I have a question similar to this one from 2014, which was answered but the datasets are no longer available and our original data structures differ. (I'm in crunch time and stumped, so if you're able to respond quickly I would greatly appreciate it!!)
Goal: use the type of bedrock as a covariate in a Point Process Model (ppm) in spatstat with mine locations in Connecticut.
Data: the files are available from this Dropbox folder. The rock data and CT poly outline comes from UConn Magic Library, and the mine data comes from the USGS Mineral Resources Data System.
Approach: I loaded some relevant packages and read in the shapefiles (and converted coords to match CT's system), and used the CT polygon as an owin object.
library(rgdal)
library(splancs)
library(spatstat)
library(sp)
library(raster)
library(geostatsp)
#read in shapefiles
ct <-readOGR(".","CONNECTICUT_STATE_POLY")
mrds <-readOGR(".","mrds-2017-02-20-23-30-58")
rock<-readOGR(".","bedrockpolyct_37800_0000_2000_s50_ctgnhs_1_shp_wgs84")
#convert mrds and rock to ct's coord system
tempcrs<-ct@proj4string
mrds<-spTransform(mrds,tempcrs)
rock<-spTransform(rock,tempcrs)
#turn ct shapefile into owin, call it w for window
w <-as.owin(ct)
#subset mrds data to just CT mines
mrdsCT <-subset(mrds,mrds@data$state=="Connecticut")
#ppm can't handle marked data yet, so need to unmark()
#create ppp object for mrds data, set window to w
mrdsCT.ppp <-as.ppp(mrdsCT)
Window(mrdsCT.ppp)<-w
From "Modelling Spatial Point Patterns in R" by Baddeley & Turner (page 39): Unfortunately a pixel image in spatstat cannot have categorical (factor) values, because R refuses to create a factor-valued matrix. In order to represent a categorical variate as a pixel image, the categorical values should be encoded as integers (for efficiency’s sake) and assigned to an integer-valued pixel image. Then the model formula should invoke the factor command on this image. For example if fim is an image with integer values which represent levels of a factor, then:
ppm(X, ˜factor(f), Poisson(), covariates=list(f=fim))

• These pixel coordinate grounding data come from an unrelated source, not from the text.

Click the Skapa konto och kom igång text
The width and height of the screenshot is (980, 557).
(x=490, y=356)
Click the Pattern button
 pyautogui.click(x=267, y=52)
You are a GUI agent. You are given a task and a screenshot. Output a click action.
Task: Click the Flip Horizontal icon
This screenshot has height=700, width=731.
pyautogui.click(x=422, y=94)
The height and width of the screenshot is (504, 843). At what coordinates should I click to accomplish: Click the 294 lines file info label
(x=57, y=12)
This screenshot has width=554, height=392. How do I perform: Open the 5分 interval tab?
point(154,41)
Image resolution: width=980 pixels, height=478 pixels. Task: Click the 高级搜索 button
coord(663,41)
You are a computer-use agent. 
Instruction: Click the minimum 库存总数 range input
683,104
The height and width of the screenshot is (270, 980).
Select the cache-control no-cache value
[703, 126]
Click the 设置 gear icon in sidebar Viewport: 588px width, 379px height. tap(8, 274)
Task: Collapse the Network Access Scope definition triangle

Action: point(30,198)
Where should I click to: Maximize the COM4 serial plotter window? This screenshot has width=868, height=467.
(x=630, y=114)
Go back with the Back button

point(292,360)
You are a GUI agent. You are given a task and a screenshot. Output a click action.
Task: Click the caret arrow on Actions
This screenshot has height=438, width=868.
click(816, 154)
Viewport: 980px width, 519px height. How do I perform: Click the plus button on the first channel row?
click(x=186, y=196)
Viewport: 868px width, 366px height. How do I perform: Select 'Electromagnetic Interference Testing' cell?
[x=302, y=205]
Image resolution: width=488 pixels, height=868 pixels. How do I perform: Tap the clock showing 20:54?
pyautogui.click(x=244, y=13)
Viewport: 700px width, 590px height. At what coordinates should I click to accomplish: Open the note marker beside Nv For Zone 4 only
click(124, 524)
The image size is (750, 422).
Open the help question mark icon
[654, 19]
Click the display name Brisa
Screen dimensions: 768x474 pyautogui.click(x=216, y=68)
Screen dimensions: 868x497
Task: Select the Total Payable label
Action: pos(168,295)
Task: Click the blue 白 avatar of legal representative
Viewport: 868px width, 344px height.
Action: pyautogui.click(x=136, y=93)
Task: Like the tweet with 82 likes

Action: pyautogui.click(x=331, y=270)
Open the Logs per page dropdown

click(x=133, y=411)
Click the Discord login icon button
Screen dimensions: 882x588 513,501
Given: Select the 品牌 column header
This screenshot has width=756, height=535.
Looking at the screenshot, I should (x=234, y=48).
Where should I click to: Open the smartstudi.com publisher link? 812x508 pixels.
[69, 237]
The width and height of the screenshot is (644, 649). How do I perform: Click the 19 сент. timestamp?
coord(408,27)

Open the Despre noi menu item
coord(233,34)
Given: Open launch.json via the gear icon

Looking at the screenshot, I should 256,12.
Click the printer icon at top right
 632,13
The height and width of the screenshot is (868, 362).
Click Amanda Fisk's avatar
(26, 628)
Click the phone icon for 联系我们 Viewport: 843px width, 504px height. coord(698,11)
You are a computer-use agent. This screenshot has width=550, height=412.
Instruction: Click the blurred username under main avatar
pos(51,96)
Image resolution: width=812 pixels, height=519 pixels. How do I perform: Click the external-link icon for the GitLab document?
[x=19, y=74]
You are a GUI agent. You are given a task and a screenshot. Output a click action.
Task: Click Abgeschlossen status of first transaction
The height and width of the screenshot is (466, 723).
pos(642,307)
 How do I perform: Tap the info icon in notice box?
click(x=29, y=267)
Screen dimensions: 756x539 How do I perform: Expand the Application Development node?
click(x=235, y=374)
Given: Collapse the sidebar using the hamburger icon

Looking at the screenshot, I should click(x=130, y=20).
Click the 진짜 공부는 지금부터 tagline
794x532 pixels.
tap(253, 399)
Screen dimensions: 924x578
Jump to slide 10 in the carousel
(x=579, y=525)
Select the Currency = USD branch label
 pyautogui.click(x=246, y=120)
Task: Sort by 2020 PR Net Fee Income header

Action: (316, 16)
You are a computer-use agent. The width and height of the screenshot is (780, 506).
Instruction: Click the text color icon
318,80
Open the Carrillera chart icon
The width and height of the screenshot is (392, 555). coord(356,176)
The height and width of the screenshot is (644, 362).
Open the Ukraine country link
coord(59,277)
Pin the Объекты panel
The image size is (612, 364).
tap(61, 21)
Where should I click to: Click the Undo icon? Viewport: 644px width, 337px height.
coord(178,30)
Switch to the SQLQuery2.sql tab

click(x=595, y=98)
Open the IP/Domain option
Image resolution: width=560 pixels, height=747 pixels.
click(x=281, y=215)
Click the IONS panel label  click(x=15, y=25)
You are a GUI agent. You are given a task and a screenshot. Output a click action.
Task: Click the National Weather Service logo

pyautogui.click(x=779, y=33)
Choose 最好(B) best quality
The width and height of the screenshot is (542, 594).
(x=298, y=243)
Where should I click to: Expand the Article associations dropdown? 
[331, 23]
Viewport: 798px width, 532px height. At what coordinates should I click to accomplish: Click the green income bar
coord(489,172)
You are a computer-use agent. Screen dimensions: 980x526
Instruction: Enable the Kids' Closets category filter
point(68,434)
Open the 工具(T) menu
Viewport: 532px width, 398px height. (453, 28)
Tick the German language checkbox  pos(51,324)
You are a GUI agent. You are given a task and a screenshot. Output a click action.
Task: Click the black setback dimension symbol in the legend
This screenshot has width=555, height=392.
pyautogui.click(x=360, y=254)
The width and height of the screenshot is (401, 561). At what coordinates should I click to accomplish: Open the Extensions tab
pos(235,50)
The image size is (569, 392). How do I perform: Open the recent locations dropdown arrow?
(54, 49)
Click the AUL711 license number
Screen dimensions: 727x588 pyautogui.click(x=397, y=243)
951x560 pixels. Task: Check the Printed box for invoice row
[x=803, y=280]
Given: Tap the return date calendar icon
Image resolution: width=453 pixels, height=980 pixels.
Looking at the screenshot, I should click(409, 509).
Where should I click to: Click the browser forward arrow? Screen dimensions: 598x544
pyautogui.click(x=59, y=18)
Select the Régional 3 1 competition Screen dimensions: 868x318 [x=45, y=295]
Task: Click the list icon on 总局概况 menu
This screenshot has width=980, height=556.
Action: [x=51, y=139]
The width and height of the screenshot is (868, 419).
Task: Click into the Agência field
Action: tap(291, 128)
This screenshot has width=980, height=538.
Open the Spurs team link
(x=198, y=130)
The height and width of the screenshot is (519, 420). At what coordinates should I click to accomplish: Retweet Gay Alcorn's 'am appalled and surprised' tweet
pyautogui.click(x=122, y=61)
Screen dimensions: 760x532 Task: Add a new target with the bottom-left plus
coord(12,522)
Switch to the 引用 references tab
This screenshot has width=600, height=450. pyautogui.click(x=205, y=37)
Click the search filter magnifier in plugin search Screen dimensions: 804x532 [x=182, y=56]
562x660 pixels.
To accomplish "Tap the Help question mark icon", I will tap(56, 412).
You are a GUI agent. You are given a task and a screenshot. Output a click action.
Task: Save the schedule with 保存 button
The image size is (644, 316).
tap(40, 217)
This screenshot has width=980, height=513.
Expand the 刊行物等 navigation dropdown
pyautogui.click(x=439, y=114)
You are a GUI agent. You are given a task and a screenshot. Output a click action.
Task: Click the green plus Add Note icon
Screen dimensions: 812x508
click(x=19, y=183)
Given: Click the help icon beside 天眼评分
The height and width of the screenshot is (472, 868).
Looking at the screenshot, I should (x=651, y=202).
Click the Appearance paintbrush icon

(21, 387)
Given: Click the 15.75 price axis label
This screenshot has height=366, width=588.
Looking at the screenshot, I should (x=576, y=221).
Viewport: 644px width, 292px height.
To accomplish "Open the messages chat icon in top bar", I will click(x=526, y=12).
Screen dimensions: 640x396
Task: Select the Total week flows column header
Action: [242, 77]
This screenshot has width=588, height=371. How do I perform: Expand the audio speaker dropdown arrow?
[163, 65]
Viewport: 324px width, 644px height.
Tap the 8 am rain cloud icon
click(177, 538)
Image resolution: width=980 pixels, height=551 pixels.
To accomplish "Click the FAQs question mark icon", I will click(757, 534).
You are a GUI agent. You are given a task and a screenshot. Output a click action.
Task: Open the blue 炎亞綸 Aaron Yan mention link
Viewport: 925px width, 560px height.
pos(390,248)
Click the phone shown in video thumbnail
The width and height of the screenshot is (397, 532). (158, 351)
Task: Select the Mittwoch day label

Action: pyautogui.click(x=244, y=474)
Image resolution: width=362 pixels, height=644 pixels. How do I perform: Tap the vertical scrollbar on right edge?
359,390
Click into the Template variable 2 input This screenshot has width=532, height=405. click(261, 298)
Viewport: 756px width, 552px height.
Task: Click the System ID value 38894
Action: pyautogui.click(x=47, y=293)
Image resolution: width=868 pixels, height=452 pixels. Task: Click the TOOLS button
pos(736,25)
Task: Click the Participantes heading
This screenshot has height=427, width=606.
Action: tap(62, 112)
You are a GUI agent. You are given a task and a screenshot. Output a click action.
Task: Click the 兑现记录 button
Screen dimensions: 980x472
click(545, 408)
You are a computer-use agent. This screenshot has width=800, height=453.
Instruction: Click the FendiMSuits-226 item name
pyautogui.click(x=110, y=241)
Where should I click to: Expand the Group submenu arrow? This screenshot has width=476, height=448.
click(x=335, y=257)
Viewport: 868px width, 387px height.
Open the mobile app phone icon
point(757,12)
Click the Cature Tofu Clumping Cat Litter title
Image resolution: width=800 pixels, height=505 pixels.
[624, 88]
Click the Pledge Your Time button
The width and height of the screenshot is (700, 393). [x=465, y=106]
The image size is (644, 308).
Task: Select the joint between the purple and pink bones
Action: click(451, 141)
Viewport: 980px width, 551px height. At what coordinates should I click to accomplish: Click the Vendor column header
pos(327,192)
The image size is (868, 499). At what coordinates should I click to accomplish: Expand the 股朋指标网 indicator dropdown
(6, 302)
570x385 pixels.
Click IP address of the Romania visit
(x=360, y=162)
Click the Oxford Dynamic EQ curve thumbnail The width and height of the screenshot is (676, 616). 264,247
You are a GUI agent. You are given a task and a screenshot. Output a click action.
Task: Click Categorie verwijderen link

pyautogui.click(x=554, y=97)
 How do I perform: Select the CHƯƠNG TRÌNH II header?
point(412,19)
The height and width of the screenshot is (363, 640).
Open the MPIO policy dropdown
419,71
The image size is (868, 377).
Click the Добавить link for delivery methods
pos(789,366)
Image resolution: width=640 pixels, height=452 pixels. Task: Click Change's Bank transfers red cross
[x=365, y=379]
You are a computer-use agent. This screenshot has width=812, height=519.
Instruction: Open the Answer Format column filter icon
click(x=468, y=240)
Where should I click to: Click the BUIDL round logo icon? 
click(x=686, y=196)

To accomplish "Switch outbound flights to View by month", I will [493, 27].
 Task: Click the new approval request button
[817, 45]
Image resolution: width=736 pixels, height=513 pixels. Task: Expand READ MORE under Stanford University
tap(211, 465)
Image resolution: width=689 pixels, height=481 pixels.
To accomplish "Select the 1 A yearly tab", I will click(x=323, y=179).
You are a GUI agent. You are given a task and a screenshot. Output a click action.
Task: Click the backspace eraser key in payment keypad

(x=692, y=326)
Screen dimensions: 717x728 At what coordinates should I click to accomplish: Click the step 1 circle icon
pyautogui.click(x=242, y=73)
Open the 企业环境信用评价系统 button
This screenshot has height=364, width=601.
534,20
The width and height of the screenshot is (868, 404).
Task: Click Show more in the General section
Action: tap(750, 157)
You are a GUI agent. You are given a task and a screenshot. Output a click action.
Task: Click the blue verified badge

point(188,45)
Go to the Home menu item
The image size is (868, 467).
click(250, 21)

There are several different types of rock classification included in the shapefile. I'm interested in LITHO1, which is a factor with 27 levels. It's the sixth attribute.
litho1<-rock[,6]
My (limited but researched) understanding is that I need to convert the shapefile to a raster, and later convert it to an image in order to be used in ppm. I created a mask from ct, and used that.
ctmask<-raster(ct, resolution=2000)
ctmask[!is.na(ctmask)] <- 0
litho1rast<-rasterize(litho1,ctmask)
After this point, I've tried several approaches and haven't had success just yet. I've attempted to follow the approaches laid out in the question linked, as well as search in documentation for relevant examples to adopt (factor, ratify, levels). Unlike the prior question, my data was already a factor, so it wasn't clear why I should apply the factor function to it.
Looking at litho1rast, the @data@attributes dataframe contains the following. If I plot it, it just plots the ID; levelplot function does plot LITHO1. When I would apply the factor functions, the ID would be retained but not LITHO1.
$ ID : int [1:1891] 1 2 3 4 5 6 7 8 9 10 ...
$ LITHO1: Factor w/ 27 levels "amphibolite",..: 23 16 23 16 23 16 24 23 16 24 ...
The ppm model would need an object class im, so I converted the raster to the im. I tried two ways. I can make ppm execute...but it treats every point as a factor rather than the 27 levels (with either litho1.im or litho1.im2) ...
litho1.im<-as.im(litho1rast)
litho1.im2<-as.im.RasterLayer(litho1rast)
model1=ppm(unmark(mrdsCT.ppp) ~ factor(COV1), covariates=list(COV1=litho1.im))
model1
So, I'm not quite sure where to go from here. It seems like I need to pass an argument to the as.im so that it knows to retain the LITHO1 not the ID. Clever ideas or leads to pertinent functions or approaches much appreciated!